A atual crise pandémica coloca desafios de ordem económica que são inéditos para várias gerações e pedem respostas robustas para lidar com um impacto social que se espera ser de ordem significativa. Por isso a tão falada "bazuca" da União Europeia para dar argumentos aos governos para lidar com os desafios é vista com tanta importância e coloca a intervenção do Estado na economia como algo a que não se poderá escapar.
No "Portugal 20/21: Reshaping the future" - estudo feito pela Deloitte e que o Expresso vai divulgar ao longo desta semana - esta presença governamental mais forte (governments strike back) é uma das seis tendências identificadas. A conclusão é que a covid-19 obriga a que o Estado assuma o papel de dinamizador e impulsionador da atividade económica e do tecido empresarial, porque as circunstâncias não permitem outra hipótese.
"A pandemia, como uma guerra, é um contexto especial que exige uma intervenção do estado igualmente especial", assume o diretor da Nova SBE, Daniel Traça. Para o académico, se é óbvio o papel que as instituições governamentais devem desempenhar, também é claro que tal implica uma reformulação para que a intervenção tenha sucesso. "Passados estes eventos temos de reorganizar a nossa economia de volta a princípios de inovação, de competitividade e de agilidade que, normalmente, não são apanágio do sector público".
Processos transparentes
Seja como for, mais de metade dos CEO entrevistados pela Deloitte (65%) atribui uma avaliação positiva à intervenção do Governo e há esperanças que a gravidade da ocasião seja o ponto de partida necessário para operar as mudanças necessárias. Por enquanto, a presença do Estado na economia revela-se nas ajudas concedidas às empresas para fazerem face à gestão corrente. Desde o início da pandemia, o Governo lançou linhas de crédito de apoio às empresas, que, para já, totalizam €8 mil milhões, ao passo que os valores do Fundo de Recuperação e o Quadro Financeiro plurianual para Portugal podem atingir os €45 mil milhões.
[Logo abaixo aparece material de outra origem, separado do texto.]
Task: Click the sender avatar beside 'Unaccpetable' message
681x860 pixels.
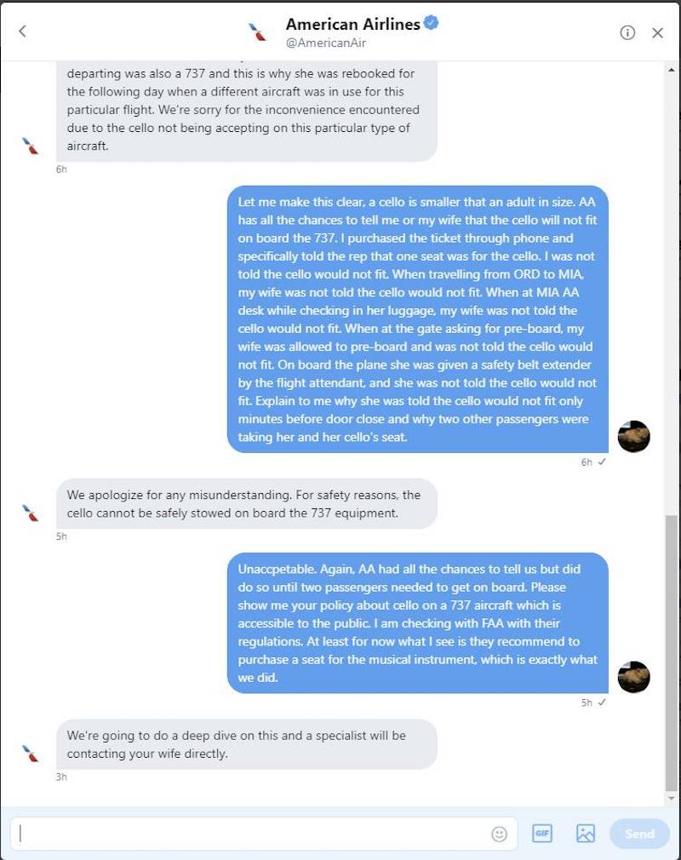Action: click(x=634, y=677)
"A nossa análise demonstra que nesta crise pandémica é esperado do Governo um papel mais interventivo e influente, alavancado na coordenação e diálogo com o sector privado, e focado na recuperação da economia", aponta Sérgio do Monte Lee. Entre os exemplos dos últimos meses, destaque para o dinheiro injetado na TAP, por exemplo, e para os apoios concedidos à comunicação social "através da compra antecipada de publicidade institucional". Ainda assim, o partner da Deloitte deixa um aviso: "Se não forem precavidos processos transparentes, o crescimento da intervenção do Governo na economia poderá ter efeitos nocivos sobre a atração de investimento externo".
O lay-off simplificado, as moratórias nos empréstimos e as ajudas nas rendas são outros exemplos da presença mais notória da intervenção pública na economia e a tendência vai continuar, no mínimo, durante o próximo ano e, em princípio, nos anos seguintes, enquanto as sociedades lidam com os efeitos duradouros da pandemia. "Se o Estado vai assumir um papel mais importante, então terá de funcionar muito melhor do que tem funcionado. Se não, será difícil assegurar o progresso do país", lembra Daniel Traça.